Por detrás da cortina

A instrução primária num tempo em que havia dois papões em Portugal: a PIDE e ‘os grandes’. Mesmo as crianças sabiam que, em cada esquina, poderia estar um informador. Já ‘os grandes’ era a sigla usada para definir uma entidade difusa, onde estavam os ricos e os poderosos. Não os titulares de cargos públicos, mas…

A instrução primária num tempo em que havia dois papões em Portugal: a PIDE e ‘os grandes’. Mesmo as crianças sabiam que, em cada esquina, poderia estar um informador. Já ‘os grandes’ era a sigla usada para definir uma entidade difusa, onde estavam os ricos e os poderosos. Não os titulares de cargos públicos, mas os que, na sombra, puxavam os cordelinhos.

Fez-se a revolução, Portugal sonhou com uma sociedade sem lugar para poderes ocultos, mas os tempos de encantamento foram breves. Cedo os partidos criaram redes de manobradores, e voltou a ser preciso ‘dar uma palavrinha’… para as coisas acontecerem.

━━━━━━━━━━

Tarefa: Reproduza fielmente o trecho do texto sobre os poderes ocultos em Portugal, começando em "Fez-se a revolução, Portugal" e seguindo até "as coisas acontecerem.". Os registos não intervêm em nada neste exercício.

Registos apresentados:

━━━━━━━━━━

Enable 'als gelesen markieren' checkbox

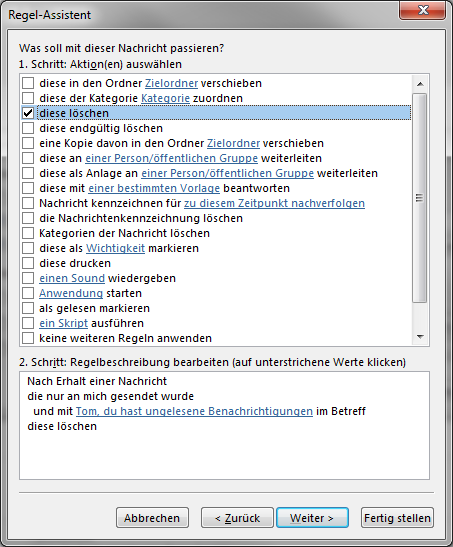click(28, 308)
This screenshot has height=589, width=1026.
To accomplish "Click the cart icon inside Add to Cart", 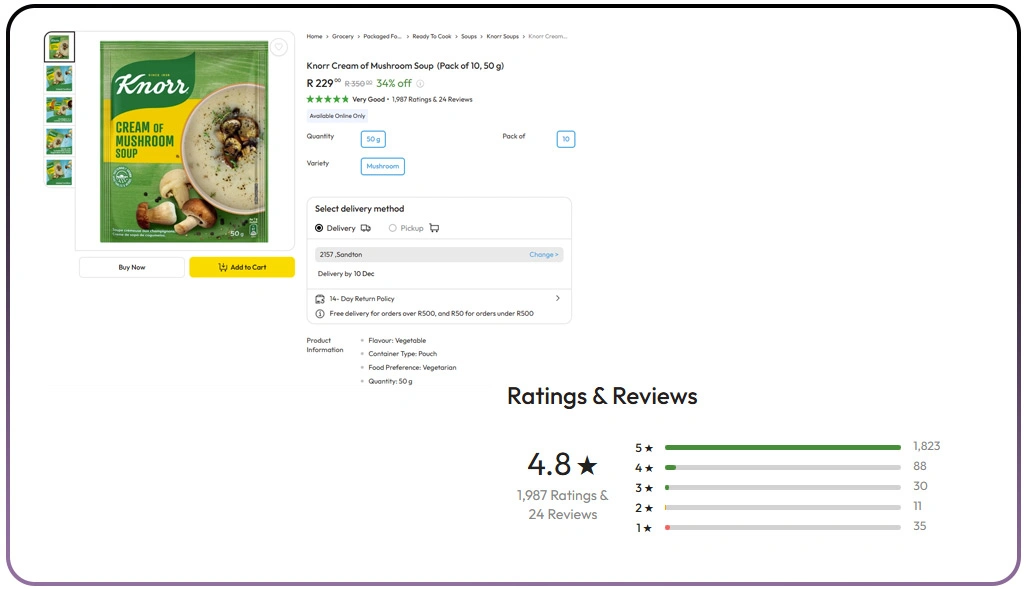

━━━━━━━━━━

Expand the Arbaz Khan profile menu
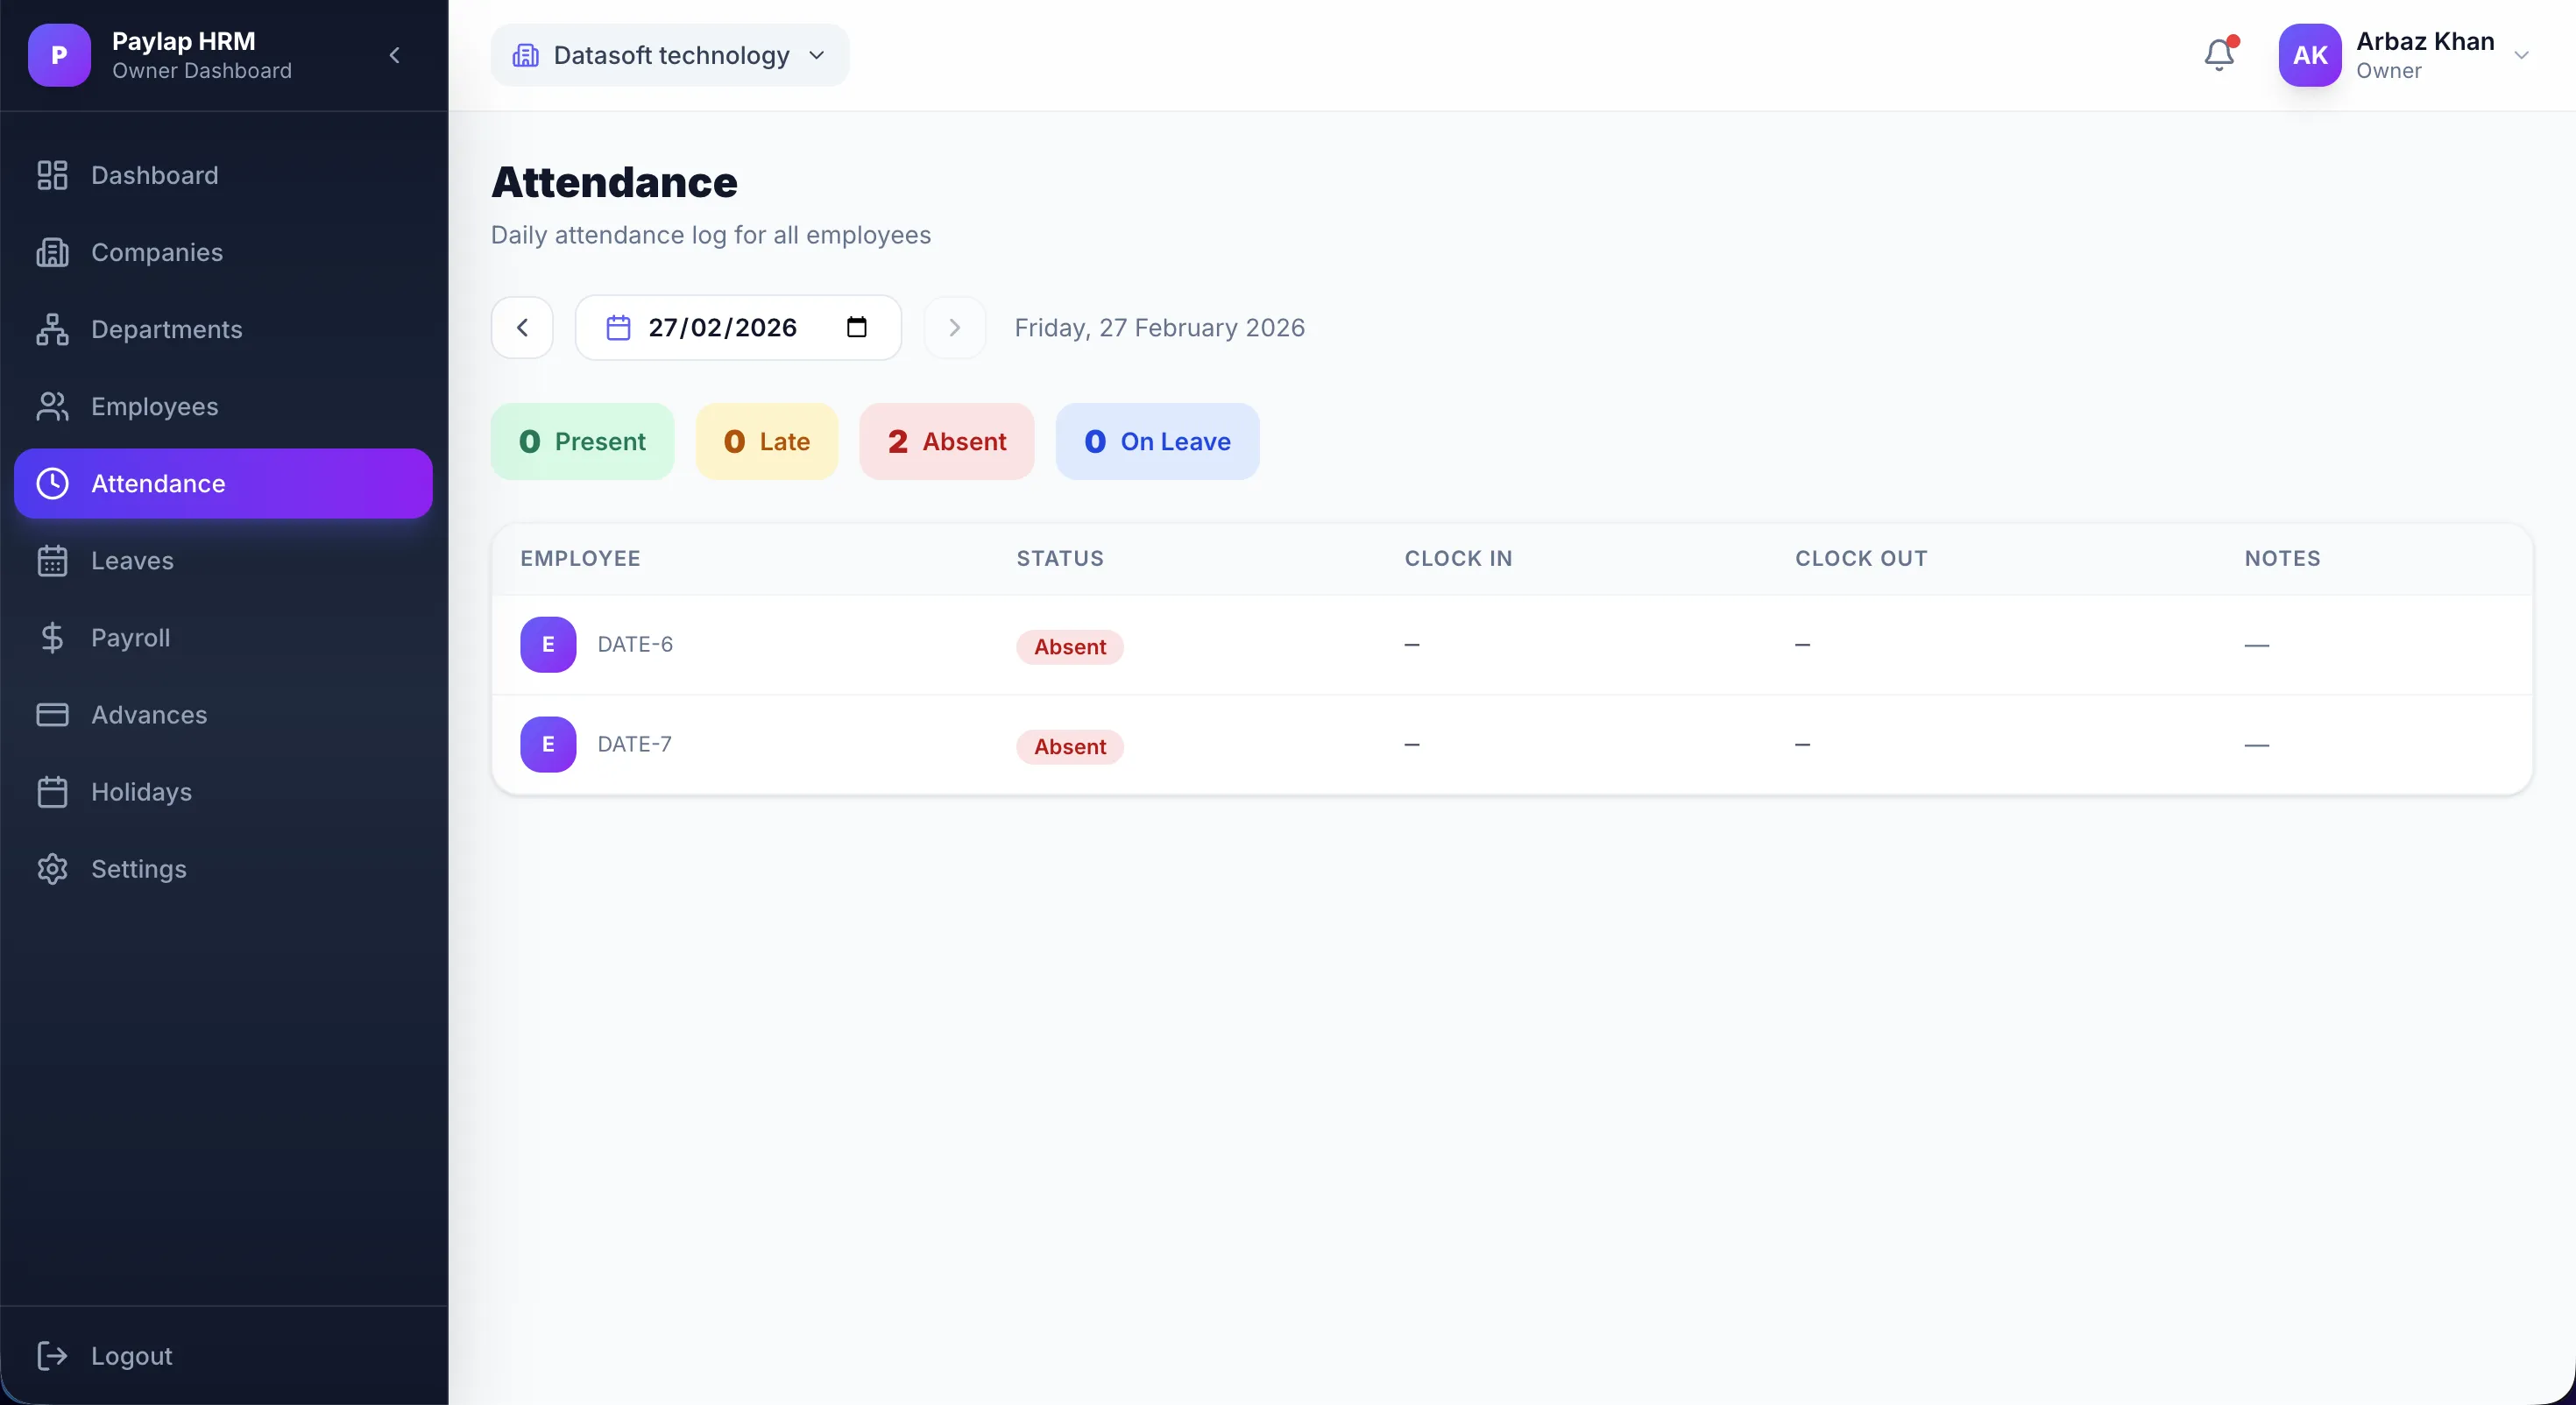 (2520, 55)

━━━━━━━━━━

Resposta à tarefa:
Fez-se a revolução, Portugal sonhou com uma sociedade sem lugar para poderes ocultos, mas os tempos de encantamento foram breves. Cedo os partidos criaram redes de manobradores, e voltou a ser preciso ‘dar uma palavrinha’… para as coisas acontecerem.